President Biden has announced a number of measures to accelerate EV adoption, including a plan to deploy 500,000 new public charging stations across the US by 2030. However, as long-time followers of the EV scene understand, building a national charging infrastructure that really helps to drive EV adoption will need to involve much more than just allocating funds to roll out a certain number of chargers.
Some of us remember the first wave of public charging deployment in the early 2010s, when local governments all over the country used federal subsidies to install chargers where it was cheapest and easiest to install them—not where they would really be useful to drivers. To be fair, EV owners were thin on the roads in those days, and there was little or no data available to guide local officials’ deployment plans.
Fast-forward to 2021, and there’s plenty of real-world information about charging habits, dozens of studies, and plenty of informed predictions about where and how public charging needs to be deployed. Tesla and Electrify America, among others, have devoted a lot of money and brainpower to establishing best practices for siting and operating charging stations.
The plan to deploy 500,000 chargers represents at least a five-fold increase in the nation’s existing infrastructure (according to the DOE, there are currently around 90,000 individual chargers at 28,000 charging stations, including some 908 Tesla Supercharger stations). According to calculations by BloombergNEF, Biden’s plan will probably cost north of $5 billion, and will provide roughly 57% of the country’s charging needs by 2030. The massive infrastructure upgrade could spark the sale of as many as 25 million electric vehicles.

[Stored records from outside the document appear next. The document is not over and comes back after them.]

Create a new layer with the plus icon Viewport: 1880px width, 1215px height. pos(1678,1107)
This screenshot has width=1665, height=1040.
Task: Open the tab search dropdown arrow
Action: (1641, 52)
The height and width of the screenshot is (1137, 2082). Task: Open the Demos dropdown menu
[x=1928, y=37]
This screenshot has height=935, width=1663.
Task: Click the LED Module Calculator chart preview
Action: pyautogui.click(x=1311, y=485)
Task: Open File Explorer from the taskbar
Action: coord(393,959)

A recent Bloomberg video takes a look at the administration’s infrastructure plans and how they may unfold.
Above: Discussion surrounding Biden's plan to install 500,000 electric vehicle chargers by 2030 (YouTube: Bloomberg Quicktake: Now)
“It’s spot-on with what the market needs,” said Cathy Zoi, CEO of national charging network EVgo. “The sweet spot is to actually accelerate the electrification of our transportation, and this can bring that forward by three to five years.”
According to research from BloombergNEF, the ideal ratio of public chargers would be about 40 to 50 for every EV on the road. Currently, the ration is about 20 to 1, so public charging infrastructure in the US is arguably a little ahead of the EV market.
That might be news to drivers in EV-rich regions such as California. In a recent article in Mashable, Sasha Lekach writes that public charging capacity in the Golden State, which has around 800,000 plug-in vehicles and nearly 70,000 public chargers, is “already way behind demand.” As many an electric commuter will tell you, finding an available plug is by no means easy, especially on the highway. Half a million chargers sounds like a good interim goal, but many believe it won’t be enough.
Furthermore, as we noted at the beginning of this article, it’s not just about the number of plugs. Building out an effective and efficient national infrastructure will be an extremely complex undertaking. “In principle, the 500k goal is easy to explain—it fits on a postcard—but it’s as complicated as any major construction program in the US at the moment,” Nick Nigro, founder of transportation consultancy Atlas Public Policy, told Bloomberg. “It’s not just ‘Let’s build the electric vehicle charging site of the future and then copycat it all over the country.’”
The current conventional wisdom is that around 80 percent of charging takes place at home, and that the most important sites for public chargers are on the highways, to enable long-distance travel, and in dense city centers, where many residents don’t have assigned parking spaces where they could install their own chargers. However, as the EV scene evolves, other scenarios may emerge. “The ways people use their cars are diverse,” Electric Drive Transportation Association President Genevieve Cullen told Mashable. “There need to be diverse charging options to meet them.”
Anne Smart, VP of Public Policy at charging network ChargePoint, added that the pandemic showed the need for a greater variety of charging locations. “As home became both a residence and workplace, we saw an increase in residential charging coupled with significant increases in interest for multi-family properties, as property owners explore ways to offer charging as an amenity for residents.”
A recent study by the Massachusetts Institute of Technology, published in Nature Energy, found that installing more charging stations on streets, in addition to the usual locations at parking garages and shopping malls, could encourage more people to buy EVs. The researchers found that drivers were more open to going electric when they realized that they could charge a little at a time while running their errands around town.
Many questions remain about the infrastructure plan—who will be building and maintaining the 500,000 new chargers? What will the pricing structure look like? To what extent will state and local governments, and local utilities, be involved? Fortunately, there’s every reason to expect that the new administration will be guided by the data, and the recommendations of experts. The announcement of the ambitious plan is just the beginning, but it’s a critical first step into the future.